Chemboy can run just about anywhere in some form or another. The simplest way for Lispers to install it is to use asdf-install. If you're on Windows, you should probably download the installer for Windows.
There are three interfaces. First, and most widely useful, is the text-based interface. This will run anywhere. It presents you with a simple prompt at which you can type queries. It is perfectly usable, and the only thing wrong with it is that some people are oddly biased against anything that resembles a command line.
The second interface is based on Ltk. It requires Tcl/tk, and should run well on Linux, Mac OS X, and Windows---but don't count on Windows. It doesn't support the laws (ideal gas law, etc.), but it can do the rest fairly well. It is still rough and unfinished.
Finally, for those of you lucky enough to use LispWorks, there is a CAPI?-based GUI. This GUI looks snazzy on Linux, and it's fully featured on any OS, but it looks utterly lousy on Windows (I haven't tested it on Mac OSX).

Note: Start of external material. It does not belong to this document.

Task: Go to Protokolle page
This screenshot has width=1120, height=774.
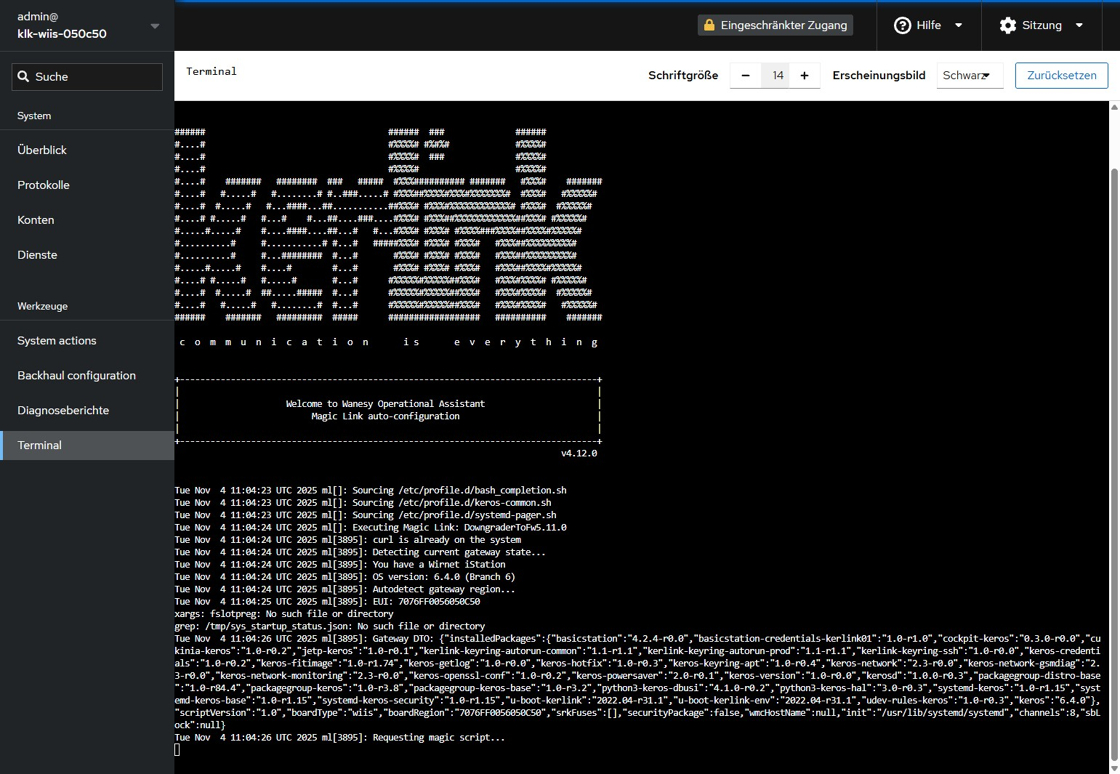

So I repeat my mantra: don't count on Windows.
Chemboy is ANSI Common Lisp, and should run on any Common Lisp implementation. That said, you can't tell until you test. Chemboy has been tested on:
Corman Lisp requires a little extra setting up, but that's the price you pay for using the youngest and least ANSI-compliant (but very useful) Common Lisp out there.
To start the Ltk interface, load gui.lisp in the Chemboy source distribution and call (chemboy-gui:run-chemboy-gui).
To start the CAPI interface, load capi-gui.lisp in the Chemboy source didstribution and call: (capi:display (make-instance 'capi-gui::chemboy-capi-gui))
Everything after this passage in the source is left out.